I had $5 on Top Billing at 75-1 to win the Kentucky Derby.  On Jan.1, those were the odds on him at the Wynn Las Vegas Race and Sports Book.  A friend made the bet for me while he was on vacation in  Las Vegas. Top Billing, who early this month was  12-1 at Wynn, sustained the injury while training  at  Payson Park in Indiantown in Martin County. My futures bet on Top Billing is dead, down the drain, kaput etc.
When a horse doesn’t get into the Kentucky Derby, for reasons including injury, there are no refunds at Wynn or at other sports books and services that offer futures betting on the race.
That is part of the perils of futures investing in the financial markets or on a horse race.

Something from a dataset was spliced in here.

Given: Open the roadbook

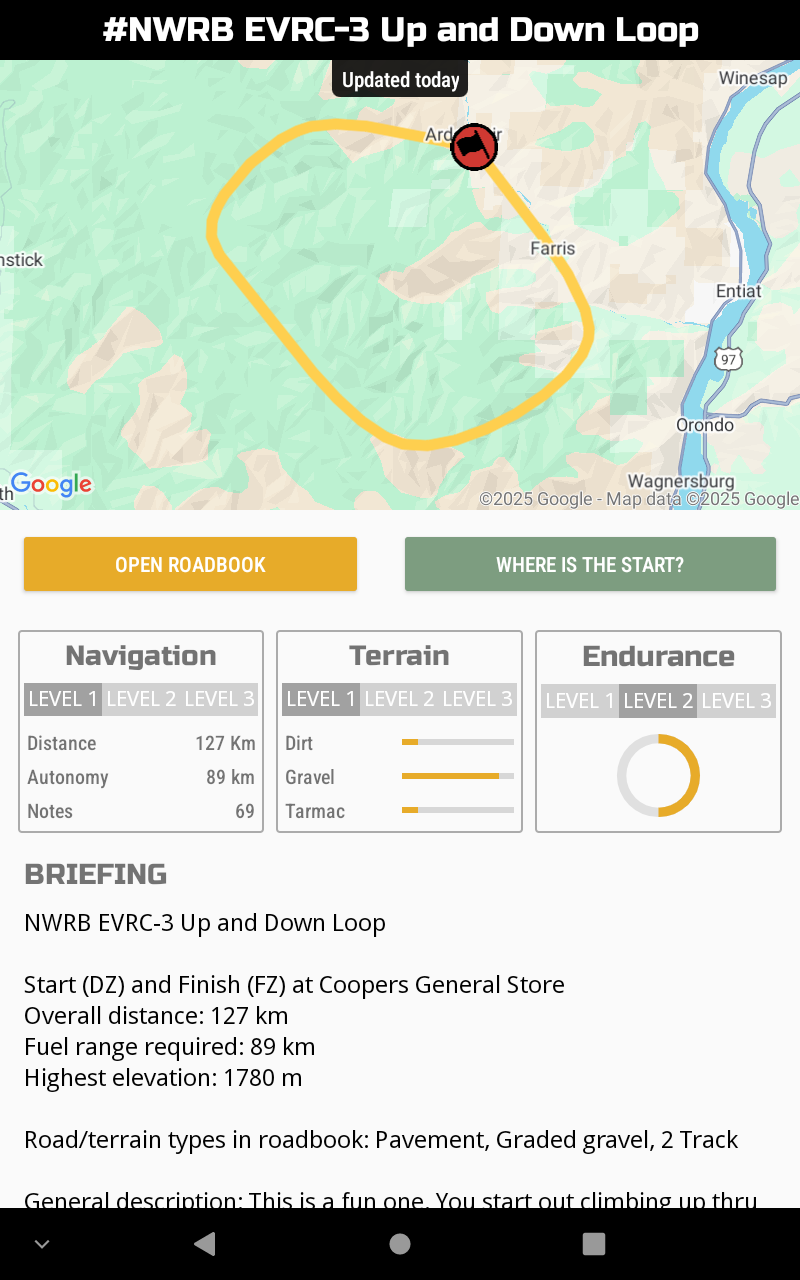Looking at the screenshot, I should 190,564.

But I  had some fun, for just five bucks. For two  months,  I was telling folks: “If Top Billing  makes it to  the Kentucky Derby, he will have a good chance to win and will go to the  post at odds much lower than 75-1.” That always gives you a sense of moral victory. “Hey, horse, I  tabbed you as good early on.  It’s now up to you.”

Top Billing’s injury is a reminder of the risk of making a futures bet four months ahead.   This year’s  Kentucky Derby will be on May 3 at Churchill Downs in Louisville, Kentucky.

But consider the possible rewards.
Last week, the Wynn odds were 12-1 on Top Billing.  Wynn sets its odds like a  typical bookmaker -akin to what it views as a fair market price.  Top Billing’s odds dropped during  his series of three strong races at Gulfstream Park.
To bet on Derby futures or other sports events offered at a Las Vegas casino, you have  to be on-site or have a phone account that you can use only in Nevada.

The Kentucky Derby Future Wagers is sponsored by Churchill Downs and is more accessible than Las Vegas sports books.   It is a series of separate mutuel pools on the race.

Bets  can be made at Gulfstream and Calder Casino & Race Course, Tampa Bay Downs and most other thoroughbred tracks and on many Advance Deposit Wagering (ADW) services such  as
Each pool has 24 betting  interests, with  23 horses and a field bet where you get all other 3-year-olds.
Betting  is only for win and exacta.  Minimums  are $2 for win and  for straight exactas and $1 for exacta boxes.

This year’s fourth  and final pool will be offered  from Thursday March 27 through Saturday March 29.  Betting will be closed prior to that Saturday’s Florida Derby at Gulfstream and Louisiana Derby at Fair Grounds in New Orleans.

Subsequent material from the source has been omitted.